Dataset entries
•••

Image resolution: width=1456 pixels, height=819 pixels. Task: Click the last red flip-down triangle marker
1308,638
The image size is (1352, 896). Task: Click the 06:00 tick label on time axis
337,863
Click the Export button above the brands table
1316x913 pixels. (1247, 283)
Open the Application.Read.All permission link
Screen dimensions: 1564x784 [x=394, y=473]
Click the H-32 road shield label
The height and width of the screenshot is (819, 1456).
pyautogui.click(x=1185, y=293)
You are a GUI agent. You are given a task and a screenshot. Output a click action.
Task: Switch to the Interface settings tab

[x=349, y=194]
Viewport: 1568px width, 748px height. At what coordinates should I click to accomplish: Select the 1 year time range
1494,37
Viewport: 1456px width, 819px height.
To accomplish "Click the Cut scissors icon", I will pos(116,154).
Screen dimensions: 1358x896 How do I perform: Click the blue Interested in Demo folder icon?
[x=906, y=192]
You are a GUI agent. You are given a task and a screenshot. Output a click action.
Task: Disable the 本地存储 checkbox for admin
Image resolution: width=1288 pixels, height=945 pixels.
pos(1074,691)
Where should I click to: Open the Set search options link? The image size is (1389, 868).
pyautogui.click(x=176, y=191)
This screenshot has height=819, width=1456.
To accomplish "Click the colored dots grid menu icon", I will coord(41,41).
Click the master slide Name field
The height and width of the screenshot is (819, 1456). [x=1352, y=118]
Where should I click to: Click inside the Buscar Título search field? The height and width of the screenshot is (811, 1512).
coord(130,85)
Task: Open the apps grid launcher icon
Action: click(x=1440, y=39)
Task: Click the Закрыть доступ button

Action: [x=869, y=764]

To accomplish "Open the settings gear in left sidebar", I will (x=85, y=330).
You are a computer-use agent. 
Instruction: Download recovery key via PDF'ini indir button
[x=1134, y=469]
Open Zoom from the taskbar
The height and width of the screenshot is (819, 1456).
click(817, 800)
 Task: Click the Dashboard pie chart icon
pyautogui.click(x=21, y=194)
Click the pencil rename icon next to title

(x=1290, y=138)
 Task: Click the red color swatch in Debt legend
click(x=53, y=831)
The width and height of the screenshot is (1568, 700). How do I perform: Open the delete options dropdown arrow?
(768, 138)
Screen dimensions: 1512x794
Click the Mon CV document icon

•••

Action item
Scan the entries for lines with the string "will". Report only how many there are.

Your solution
3